Markdown Footnote Helper
Insert [^n] footnotes in Markdown — without losing your flow
Drop numbered citation markers exactly where your cursor is and auto-append a matching definition at the bottom of the document. Detects orphans, picks the next free index, and runs entirely in your browser.
Footnotes in document
[^1]L5First edition publishers, 2024.[^2]L6Especially in long-form essays or spec drafts.
How to use the footnote helper
- Place your cursor in the document where you want a footnote.
- Type the definition text in the input at the top (e.g., "Source: Smith 2024").
- Click Insert marker + definition — the next free index is added inline at your cursor and appended to the bottom of the document.
- Need only one? Use Marker only or Definition only buttons. The next index updates automatically.
The status row shows your reference / definition counts and what the next marker will be.
Markdown footnote syntax (GFM)
This claim needs a citation[^1].
We can stack multiple references at once[^2][^3].
[^1]: Smith, J. (2024). Title of the source.
[^2]: Doe, A. (2023). Another reference.
[^3]: See also the discussion at https://example.com.
When rendered on GitHub, each [^1] becomes a small superscript link that scrolls to the definition.
Why use footnotes?
- Cleaner reading. Long parenthetical asides drop out of the sentence and into a structured "Notes" section.
- Better citation hygiene. Reviewers can audit sources without re-reading the body.
- Reusable references. The same definition can be cited multiple times from different paragraphs.
- Compatible with academic workflows. Pandoc-based pipelines (often used for books, theses, and journal submissions) understand the same syntax.
Things the helper checks for you
| Check | Meaning |
|---|---|
| References without definitions | A [^n] marker exists but no matching definition. |
| Definitions without references | A [^n]: definition exists but no marker uses it. |
| Next free index | The next numeric ID that won't collide. |
Both kinds of orphans break the cross-link experience on GitHub: markers without definitions render as plain text, definitions without markers become dead weight at the bottom of the file.
Renaming footnote numbers
If you delete a citation in the middle of a long document, the numbers will look out of order. Two approaches:
- Leave it. Renderers don't care about order — the link still works.

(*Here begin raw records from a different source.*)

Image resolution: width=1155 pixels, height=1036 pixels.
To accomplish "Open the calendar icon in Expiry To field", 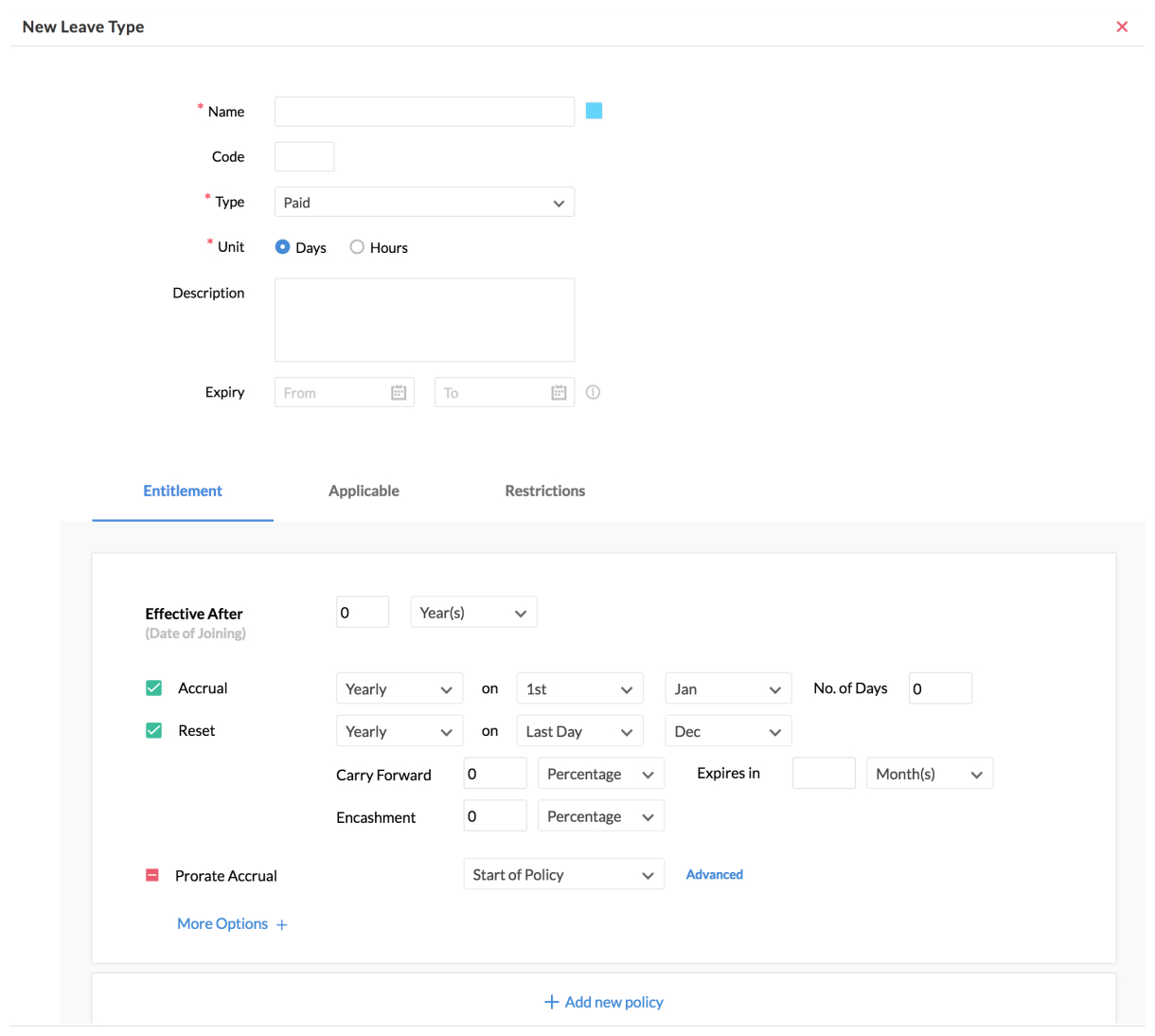I will (559, 393).

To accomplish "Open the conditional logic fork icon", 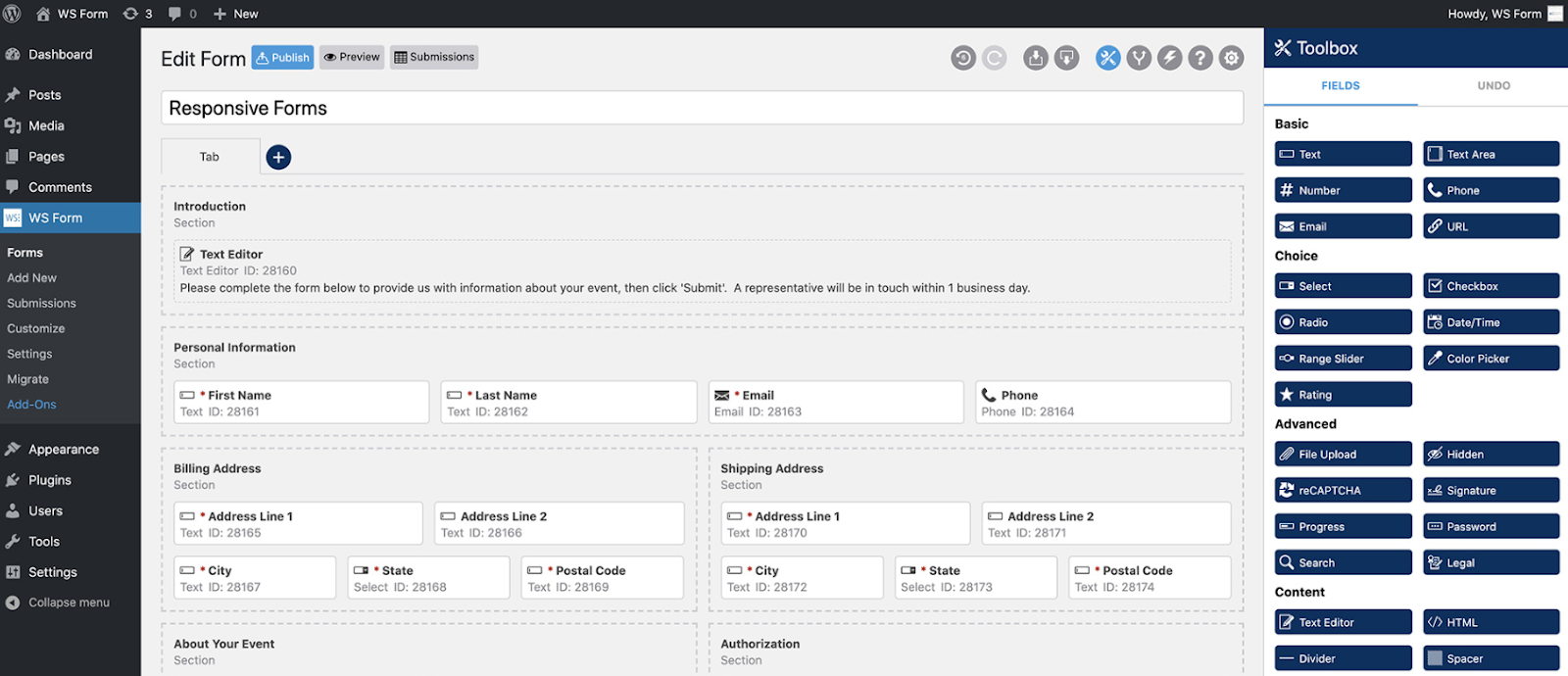I will (x=1139, y=58).
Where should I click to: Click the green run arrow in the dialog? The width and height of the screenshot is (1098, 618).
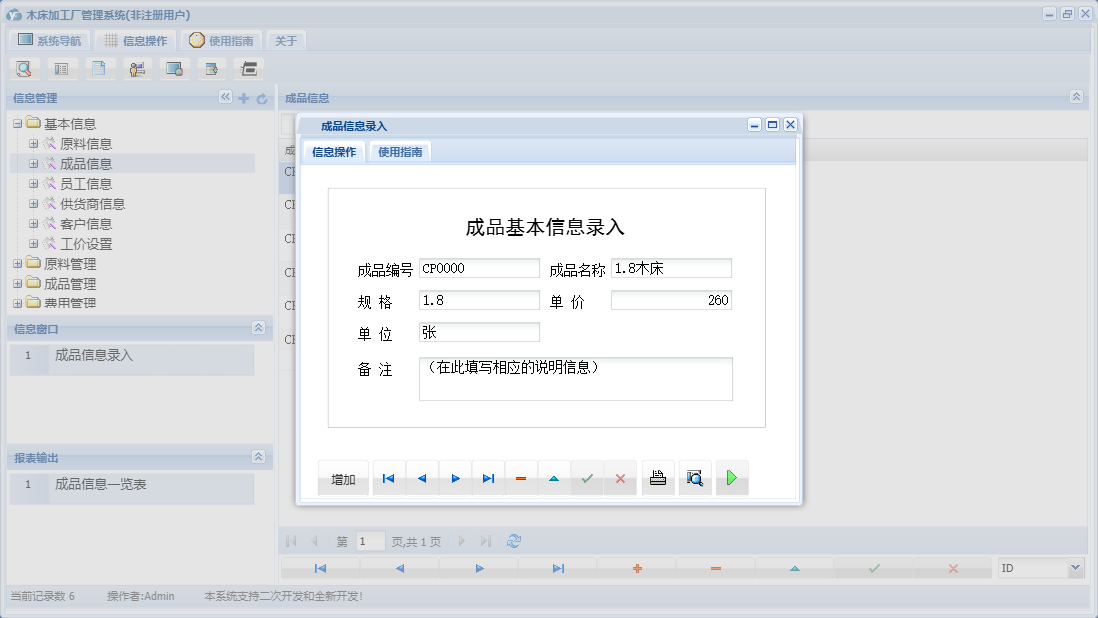731,478
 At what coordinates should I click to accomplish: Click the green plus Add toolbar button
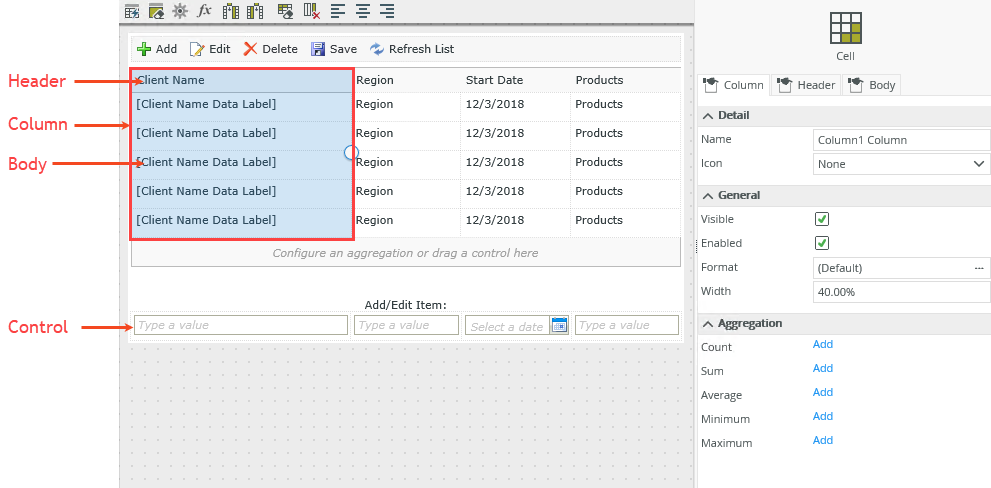157,49
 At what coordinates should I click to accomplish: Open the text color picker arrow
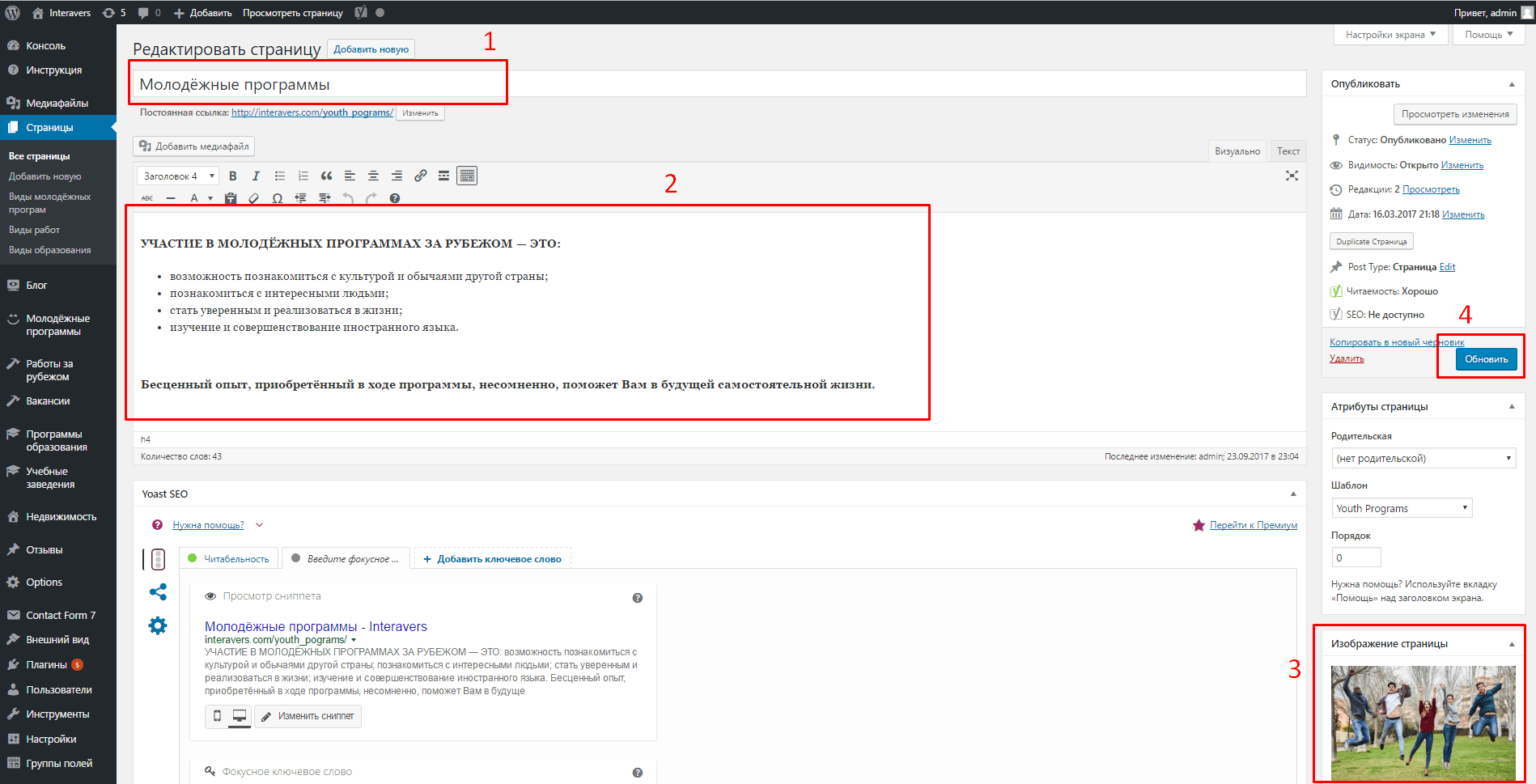[x=210, y=198]
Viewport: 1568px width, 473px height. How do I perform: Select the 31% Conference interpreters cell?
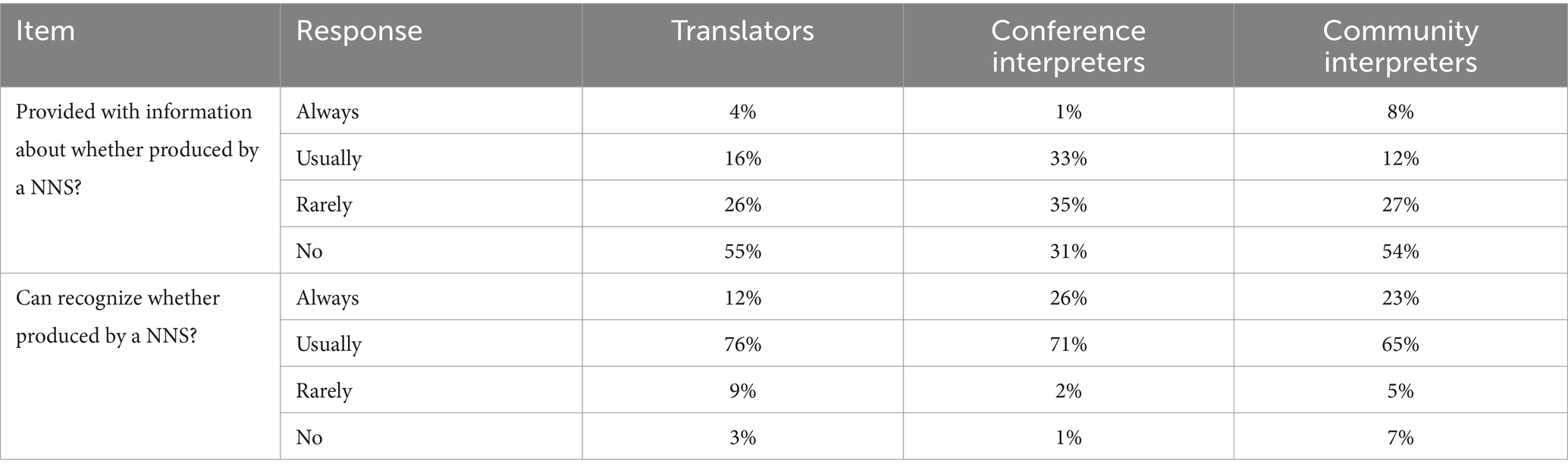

- Renumber. Open the entire body in your editor and find-replace from highest to lowest to avoid clobbering. Then re-run this helper to verify nothing was orphaned.
For frequent renumbering, consider using named footnotes ([^author2024]) instead of numbers. They're stable across edits at the cost of being slightly less compact.
Companion tools
- Markdown Editor — full editor with live preview, perfect for long-form drafting.
- Markdown Word Counter — track length while drafting cited content.
- Markdown Slug Generator — generate IDs for the "Notes" / "References" section.
Privacy & data
The helper runs inside your browser. Your document, every marker, and every definition stay local.
Frequently asked questions
- GitHub-Flavored Markdown supports reference-style footnotes. An inline marker like `[^1]` appears where you cite, and a matching definition `[^1]: explanation here` lives at the bottom of the document. GitHub renders the marker as a superscripted link to the definition.
- It picks the next free numeric index automatically, inserts the marker at your cursor position, and appends a matching definition block at the end of the document — all without breaking your flow. The orphan checker flags any markers without definitions and vice versa.
- Footnotes keep prose readable by moving citations, links, and asides out of the main flow. They're especially useful for technical specs, academic-style writing, blog posts that cite sources, and changelogs that reference issue numbers without cluttering the line.
- GitHub (in GFM), GitLab, Obsidian, Pandoc, Hugo, and most static-site generators support the `[^n]` syntax. Some older or stricter renderers (the original CommonMark spec, Bear, some chat platforms) do not. When in doubt, render a small sample on your target platform first.
- Yes — GFM supports both numeric and named footnotes. This helper focuses on numeric indices because they're easier to auto-increment, but you can hand-type named markers and definitions in the editor; the orphan checker still works for any `[^xxx]` pattern by index.
- No. The helper is a small client-side text transform. We never upload, log, or store the document content.